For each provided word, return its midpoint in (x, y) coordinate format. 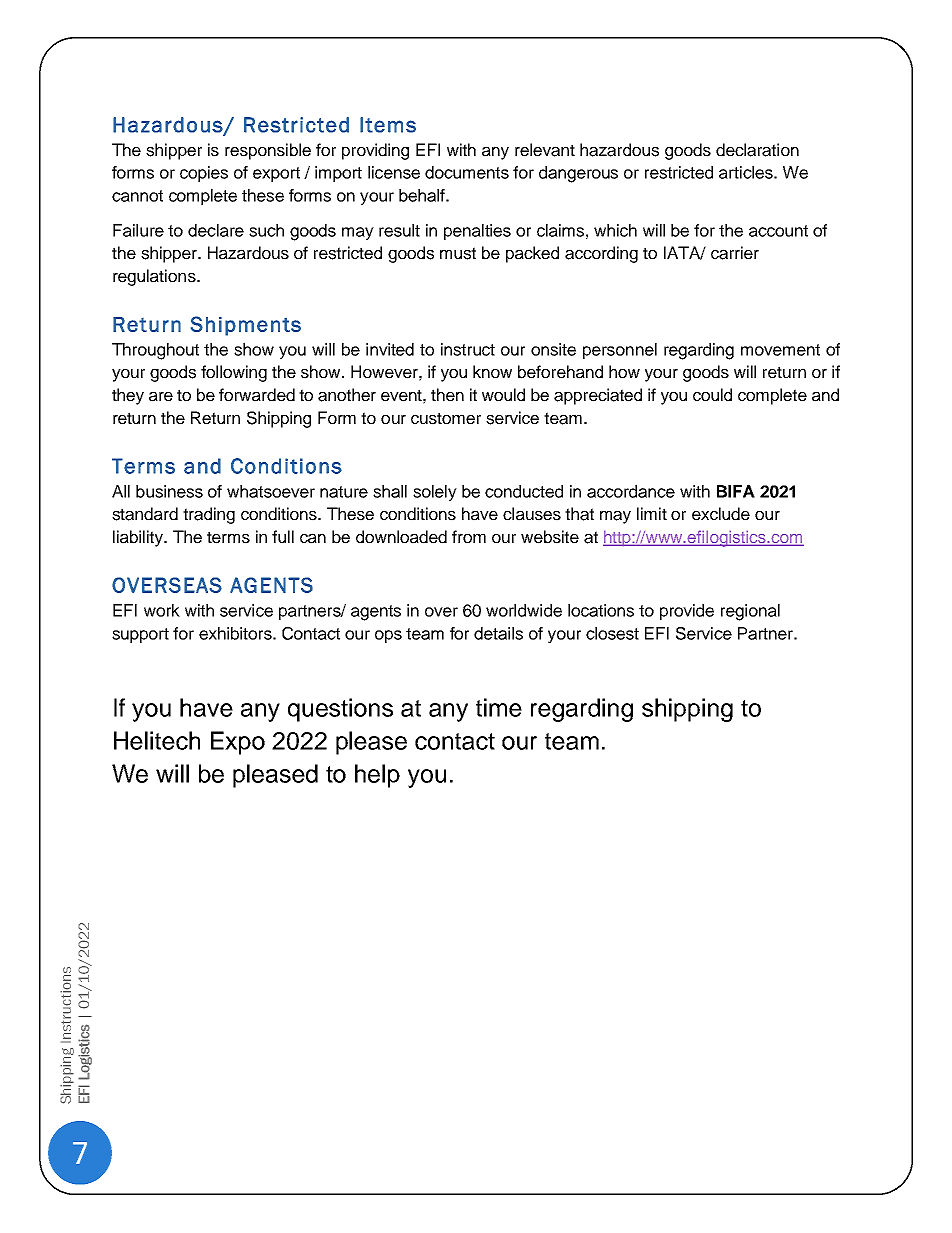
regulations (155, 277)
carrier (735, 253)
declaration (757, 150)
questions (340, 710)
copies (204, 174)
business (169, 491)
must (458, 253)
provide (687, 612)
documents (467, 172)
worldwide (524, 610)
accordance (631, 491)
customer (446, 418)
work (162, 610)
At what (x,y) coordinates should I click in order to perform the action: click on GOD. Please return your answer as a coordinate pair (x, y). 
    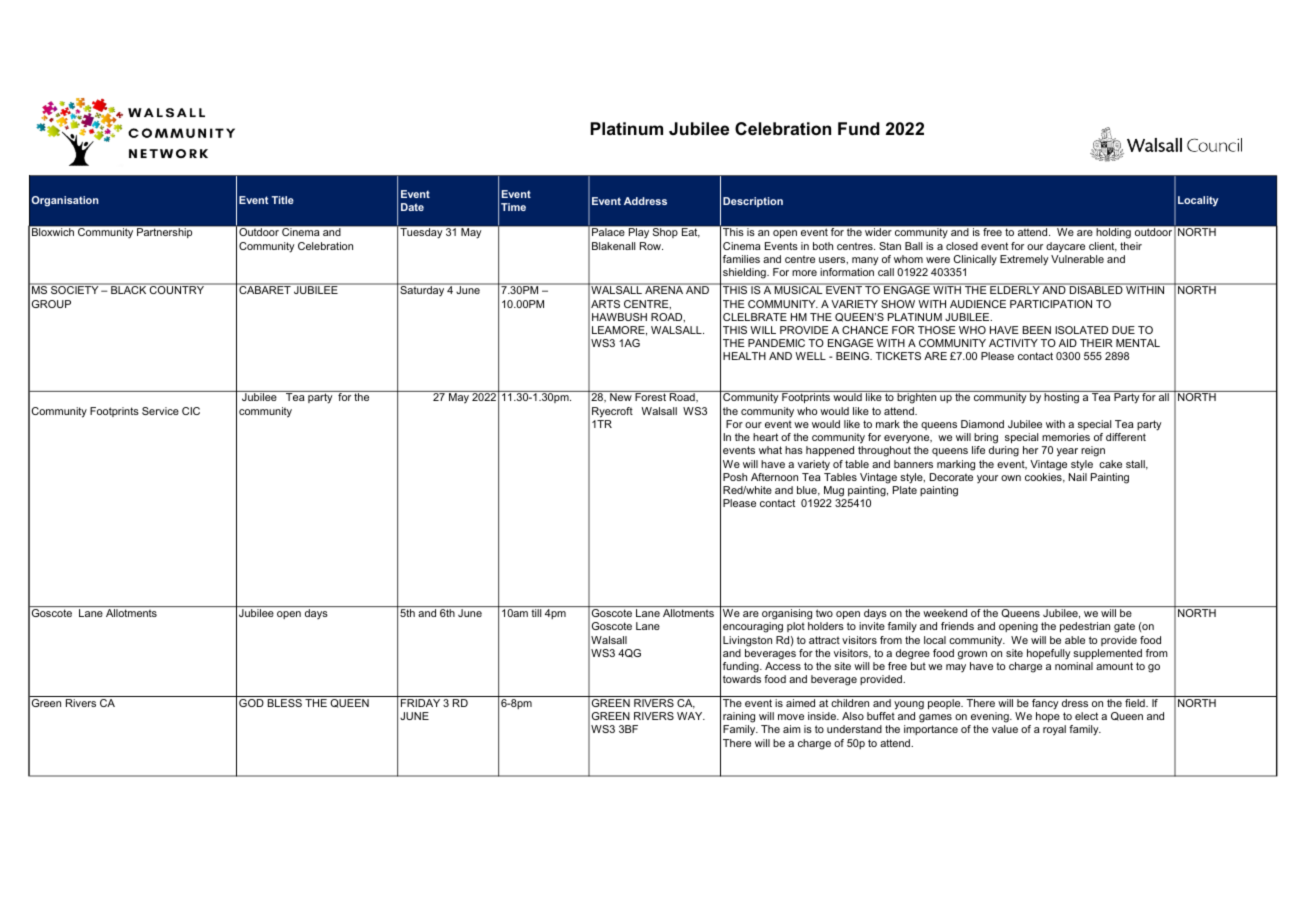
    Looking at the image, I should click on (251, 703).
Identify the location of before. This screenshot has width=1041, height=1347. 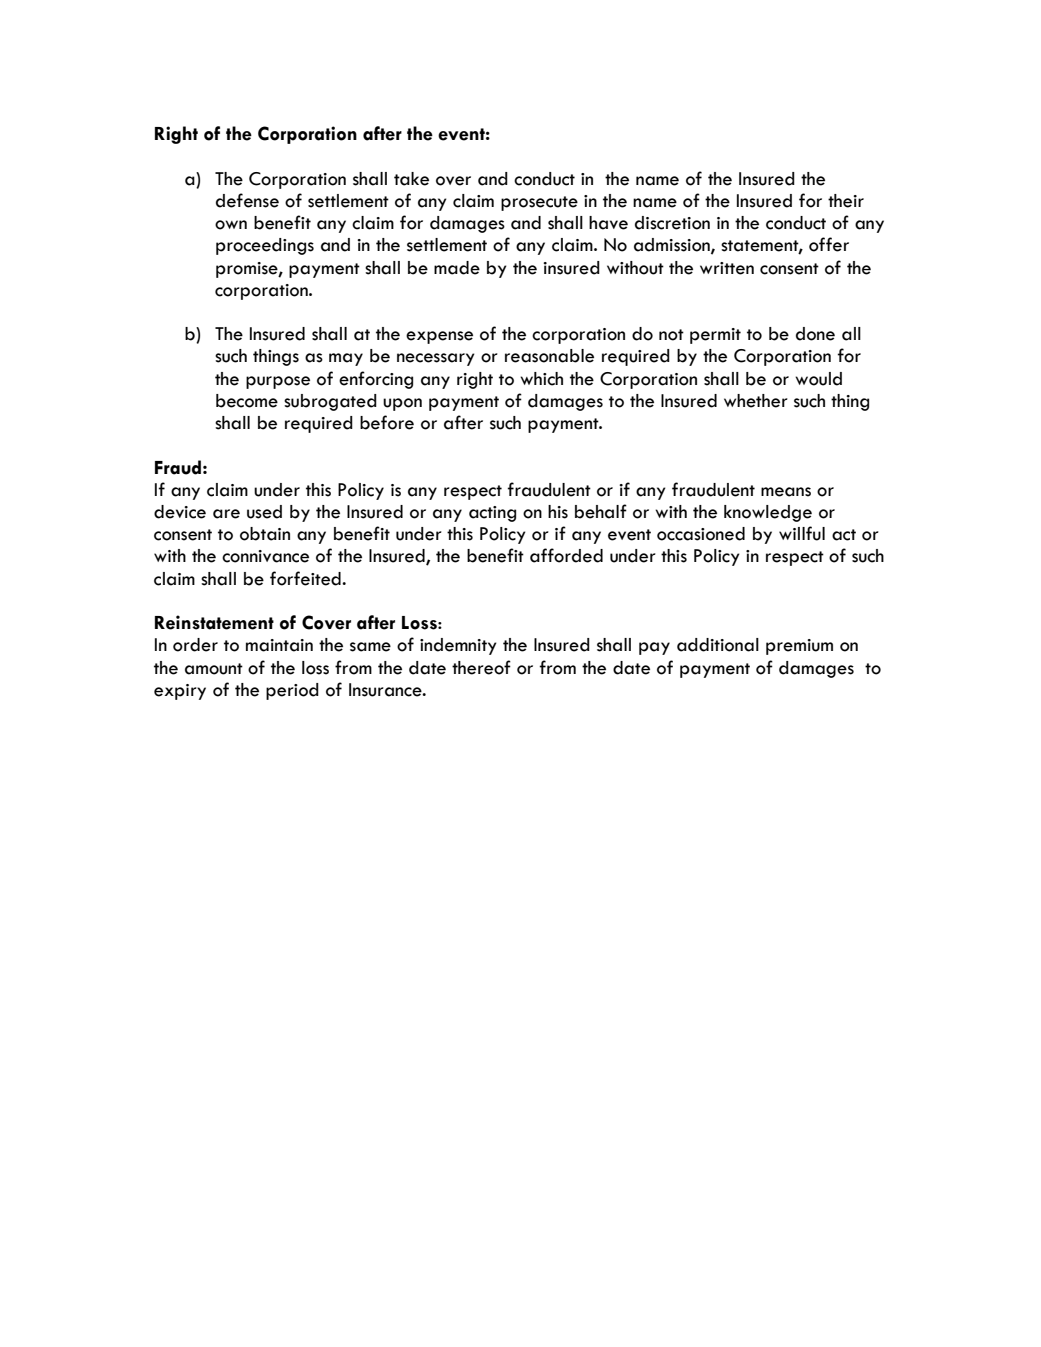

_EXERCISE AIM_. How many lines of the data above contain the word "should"? Reply with the number only.

_WRITTEN ANSWER_. 2